**Extracted text:**
I'm quite pleased by the response at G+ to my first promo post there. I'm shamelessly piggybacking on Paul's The Clay That Woke, starting up right when it funded and using his name front-and-center. Plus going all-out on art, including fan fave (and very great guy) Dyson Logos.

Here's the opening text of the playtest draft that will be provided free at the Kickstart. I thought of a new way to explain a game - just say everything in bite-size points in one big data-dump list, and then the rest of the book, although organized and detailed in the ordinary way, is effectively footnotes. It seems to me to match the cognitive needs of people opening a game book for the first time.

The absolute rundown

The thing about RPG rules is, everyone wants to know and understand everything all at once. So here you are. This is everything about the game in a single massive, semi-ordered, complete data-dump. After this list, everything else in this document is merely procedural explanation and helpful detail.

•   The setting is equivalent to 10th or 11th century Europe – it's not medieval, it's not feudal, and it's not chivalric. I'd say "Dark Ages" except historians don't say that anymore ... screw it, the term applies. Dark Ages fantasy.
•   The only armor is the mail hauberk, simple shields, and simple helms. No plate armor, no limb armor, no barding for horses, and no fake-historical stuff like "leather armor."
•   The chief weapon is the spear. Wealthy people have swords, a one-handed weapon with no point. Regional weapons include the great axe, the francisca, and the chained mace. There are no such things as daggers, longswords, specialized pole weapons, or longbows.
•   A thrown spear, or charging into one, goes right through mail, so look out.
•   There isn't any heraldry and no knightly culture.
•   Brace yourself for human horror. It's a time when torture is ordinary, power is almost entirely determined by immediate ruthlessness, food and shelter are more important than money, and no one knows the first thing about hygiene, long-term agriculture, geography beyond the immediate area, or history besides vague legends.
•   There's no education. People only know what their family circumstances and limited geographical experience provide.
•   The map shows an extensive crescent-shaped shoreline, with the ocean to the east. The lands along the water's edge, north to south, are forested Famberge, mountainous Rolke, and sea-hugging Spurr, with Famberge also including most of the inland north. The inland to the west is wide, rolling Tamaryon. These are not nations, but subcultural regions within a single culture.
•   Regions don't have governments, only local hierarchies based on raw power and immediate history. It's mostly about villages, clans, banditry, fortified strongholds, and families, shaking out into a stratified society based on who has the most wealth – crops, animals, weaponry, connections – with most people being miserable. Petty war among ever-changing alliances is the default condition.
•   Two magical forces are at war, black and white. They are savagely effective, diametrically opposed, utterly inhuman, and ultimately destructive, represented by fanatical wizards, and manifested in actual locations. They are destroying and stagnating the culture.
•   Black magic is called Rbaja, and in its extreme form, taints and scorches the landscape into stinking pestholes filled with undead.

**Given data:**
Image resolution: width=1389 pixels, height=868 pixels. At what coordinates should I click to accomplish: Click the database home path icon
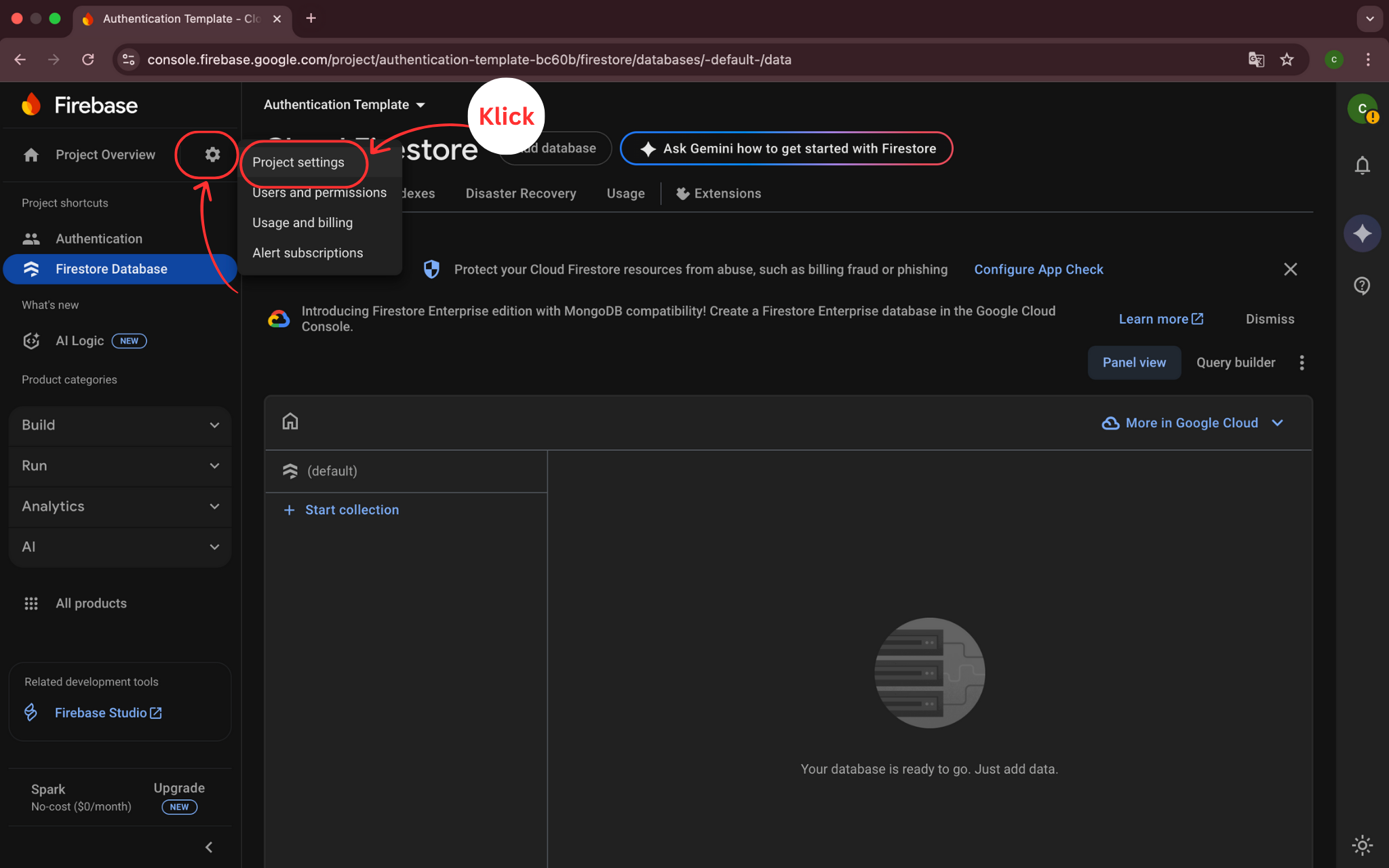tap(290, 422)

---

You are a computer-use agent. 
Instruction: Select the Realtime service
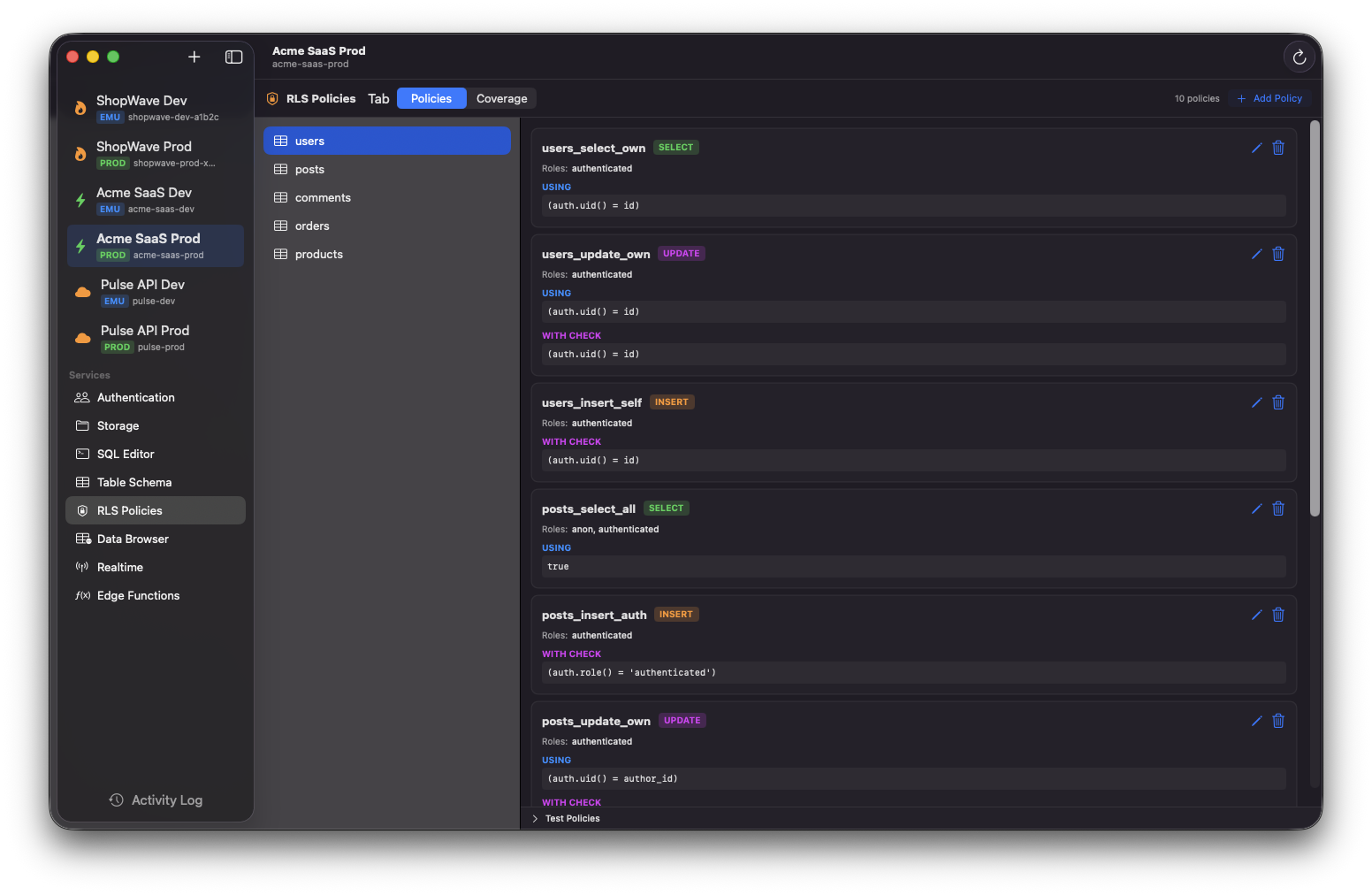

**Parts of the exercise:**
- a) In the RPG post, what is the only armor available in the setting?
- b) Transcribe everything in the RPG post from "I'm quite pleased" down to "guy) Dyson Logos.".

**Results for each task:**
- a) The mail hauberk, simple shields, and simple helms.

- b)
I'm quite pleased by the response at G+ to my first promo post there. I'm shamelessly piggybacking on Paul's The Clay That Woke, starting up right when it funded and using his name front-and-center. Plus going all-out on art, including fan fave (and very great guy) Dyson Logos.